*** GIVEN PASSAGE ***

Histological analysis of the lung sections from the experimental mice showed that TA3_wtb, TA3_ADAMTS-1, and TA3_{ADAMTS-1minusTSP-1} cells were invasive, with the tumor cells occupying most of the pulmonary space (Figure 2Da and b, and data not shown). In contrast, only micrometastases were detected in the lungs receiving TA3_ADAMTS-1NTF, TA3_ADAMTS-1CTF, or TA3_ADAMTS-1E/Q cells (Figure 2Dc and d, arrows; data not shown). To assess whether endogenous and exogenous ADAMTS-1 expressed by TA3 transfectants are cleaved in vivo, the pulmonary tumors derived from TA3_wtb and TA3_ADAMTS-1 cells were lysed, and the proteins were analysed by Western blotting with anti-N-ADAMTS-1 polyclonal antibody, which recognizes the NH₂-terminus of mouse ADAMTS-1 (Figure 1Eb). Our result indicated that endogenous and exogenous ADAMTS-1 were predominantly maintained in full-length form in vivo and no significant NH₂-terminal cleavage fragments were detected (Figure 2E). This result suggests that ADAMTS-1 is maintained in the full-length form in the metastases derived from TA3_ADAMTS-1 cells to exert prometastatic activity and the proteolytic cleavage status of ADAMTS-1 determines its effect (stimulatory or inhibitory) on tumor metastasis.

*** End of GIVEN PASSAGE ***
*** DATASET SECTION ***

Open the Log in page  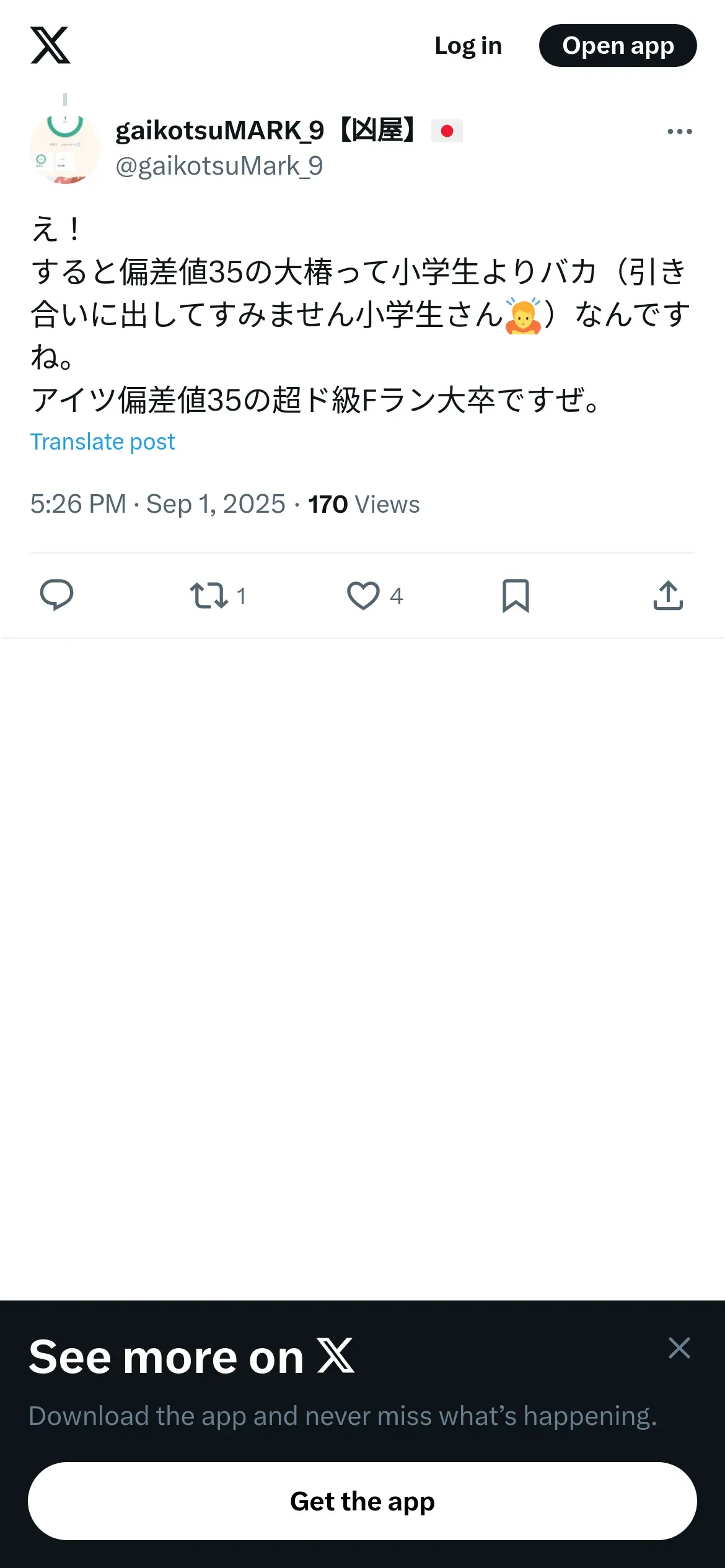[468, 46]
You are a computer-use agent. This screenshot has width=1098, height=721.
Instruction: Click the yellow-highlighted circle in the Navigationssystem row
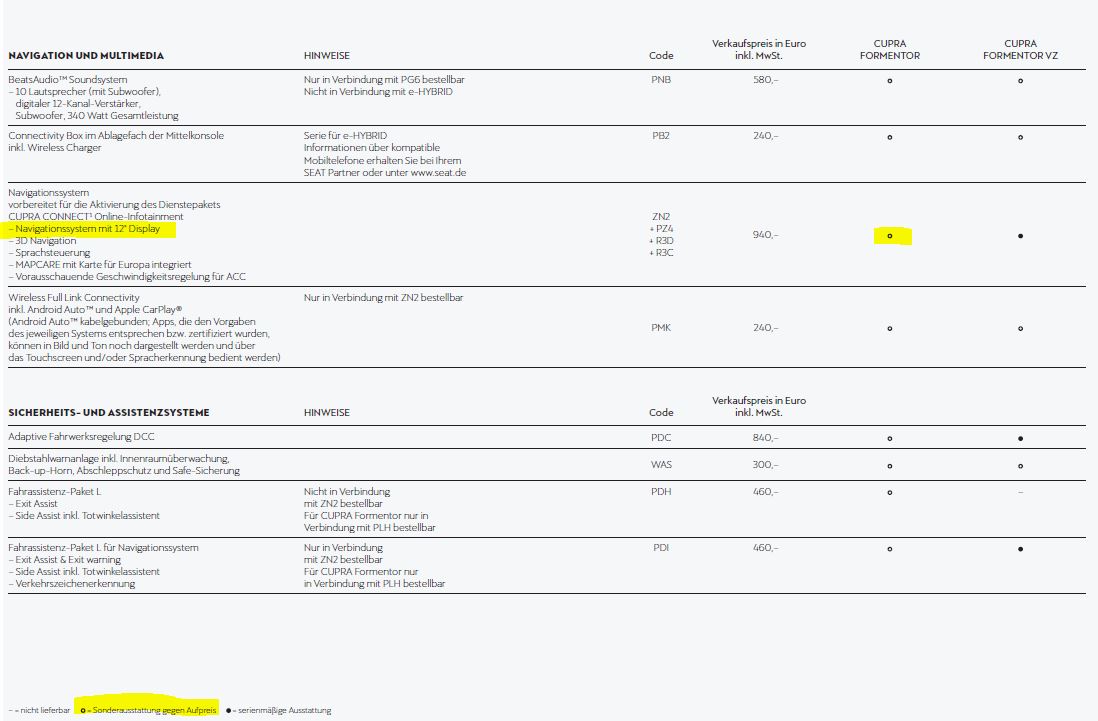[889, 236]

*** End of DATASET SECTION ***

### TASK
Please state what was detected in the lungs receiving TA3_ADAMTS-1NTF, TA3_ADAMTS-1CTF, or TA3_ADAMTS-1E/Q cells, according to the ADAMTS-1 passage above.

### SOLUTION TO THIS EXERCISE
Only micrometastases were detected.